So basically, to recap it, I would like to know if I need to season my winodur with some Boveda packets (65%) and let it do its job, or because the wineodur can't absorb the moisture, due to metal inner lining, and just put the packets in the purchased box.

Thank you for all your help.
Uriya


----------



## scott1256ca (Jan 4, 2017)

You have a couple of choices, as I see it.
1. Go with a humidity solution for the whole winedor. Like KL (kitty litter), or beads. Some use Bovedas, but I think that is kind of expensive. If you do this, you may have to plug the drain hole. You may also find condensation collecting on the bottom of the winedor so don't put boxes on the bottom shelf, use that for the KL or beads and anything on the bottom shelf should be in a container (without lid) until you know if you are going to have issues or not. NOTE: I only recommended this if your wine cooler is thermoelectric. If it is compressor, solicit opinions from others, but compressor can play hell with the RH in a wine cooler.
2. Put your cigars in tupperware inside the wine cooler with any RH regulator you prefer, like boveda or beads. It will cost you some space and a bit of extra money for the tupperware, but it pretty foolproof. No worry about the drain hole or condensation, since the tuppers are sealed.

To your problem of RH in your humidor when you placed it in the winedor.
If I understand correctly, that would have been a 10F degree drop in temperature. A 10F drop in temp will raise the RH of the air a lot.
If you start with 72% RH @ 75F, the air holds ~15.6 gm/cu. m of moisture. With that much moisture the dewpoint is actually slightly greater than 65F, so 100% RH. So I think your bovedas just needed some time to catch up as the temperature was dropping in your wooden humidor.

Relative Humidity
about 1/2 way down the page, you can plug in the numbers yourself.

Note to self. EMC doesn't play a part in this does it?... No, don't think so.


----------



## scott1256ca (Jan 4, 2017)

oh, and no, if your winedor doesn't have spanish cedar trays, or any wood, there should be no reason to season. At least I sure can't think of one.


----------



## JtAv8tor (Apr 12, 2017)

Okay think I am following now, you use a table top wooden humidor, but plan on storing that inside the wineador when needed to keep temperature stable. 


I would highly suggest maintaining the wine cooler at the same Rh or possibly a tad might higher than the desktop on a constant basis that way when you put the desktop into the wine cooler it is not a temperature and RH transition. 

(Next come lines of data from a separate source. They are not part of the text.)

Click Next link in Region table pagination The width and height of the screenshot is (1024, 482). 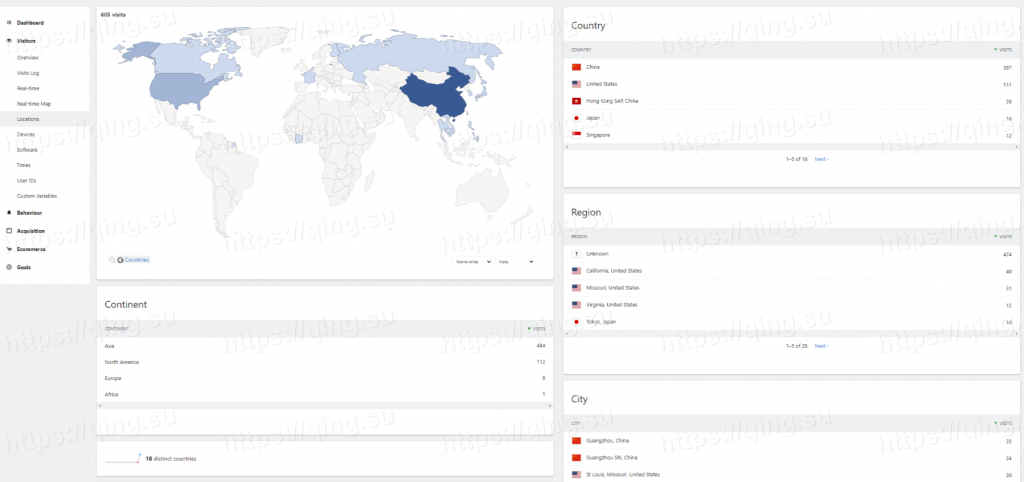pyautogui.click(x=820, y=346)
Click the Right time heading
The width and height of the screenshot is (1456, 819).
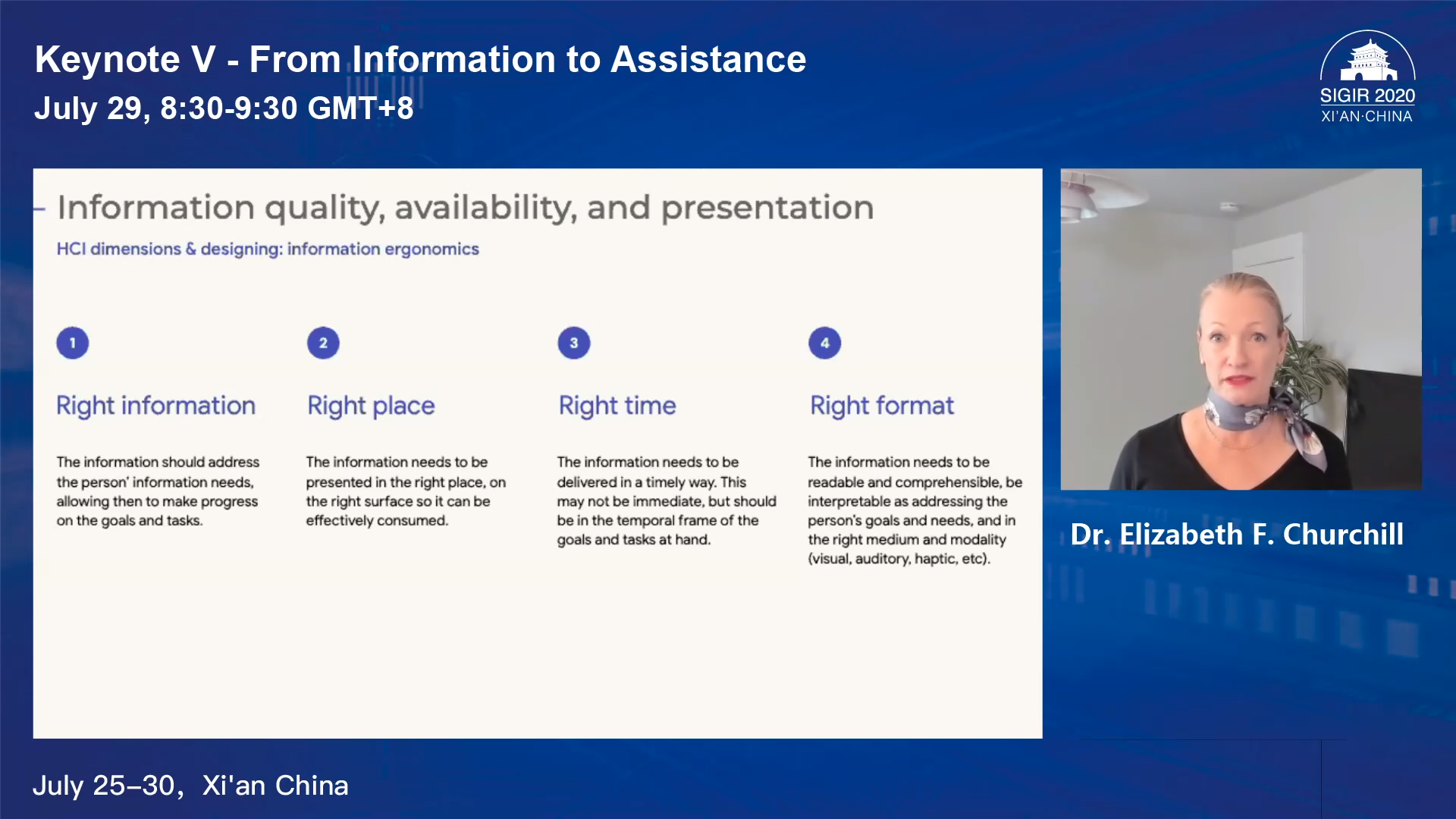click(617, 406)
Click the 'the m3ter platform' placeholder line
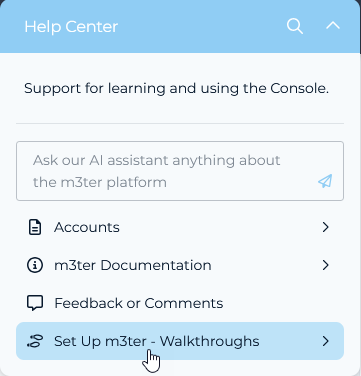 click(x=100, y=182)
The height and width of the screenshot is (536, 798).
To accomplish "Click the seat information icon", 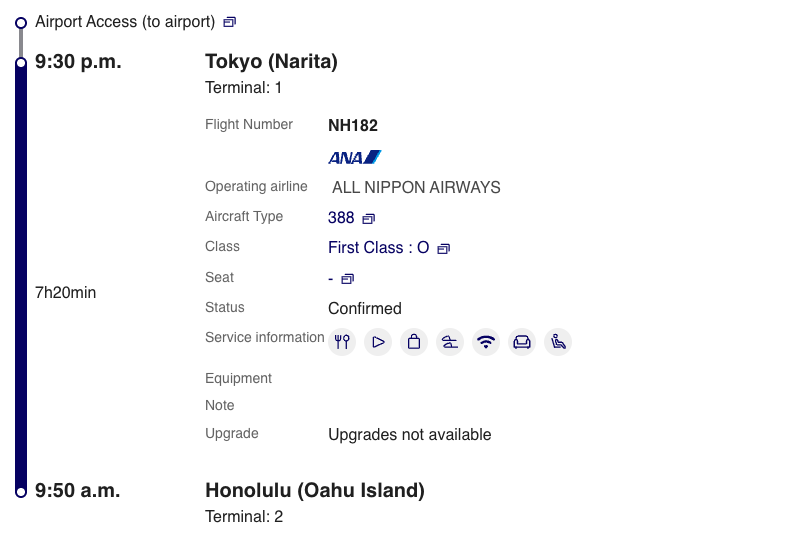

OR if it were me I would just convert the wine cooler to be all time storage for the smokes and use the desktop to keep a few in that you plan on smoking soon.


----------



## oreo1983 (Jul 20, 2017)

First of all, thank you all for your responses, it looks like you know what you talking about 

Second, the hygrometer that I put inside the wood humidor indicating 65-66 F and 66%-65% RH, so temp and RH are good for me, the wood humidor is inside the wineodur, needless to say that I calibrated the hygrometer, and it works perfectly fine.

So that brings me to the other part, I've been told not to keep cigars in their boxes, due to the fact that those boxes only meant to ship the cigars, not long term storage. So if I purchase a box of cigars, should I take them put and store them in a plastic container? I have Spanish ceder chips from a near by manufacture, so they brought me some bags of it, free of charge.
How should I treat new box of cigars, because up until now I bought only individual cigars.

Thank you for the help.
Uriya.


----------



## UBC03 (Nov 18, 2015)

oreo1983 said:


> First of all, thank you all for your responses, it looks like you know what you talking about
> 
> Second, the hygrometer that I put inside the wood humidor indicating 65-66 F and 66%-65% RH, so temp and RH are good for me, the wood humidor is inside the wineodur, needless to say that I calibrated the hygrometer, and it works perfectly fine.
> 
> ...


You can keep em in the boxes..I open, inspect, then leave the lid cracked open. Then you can put them into your Tupperware with a proper humidification medium and hygrometer.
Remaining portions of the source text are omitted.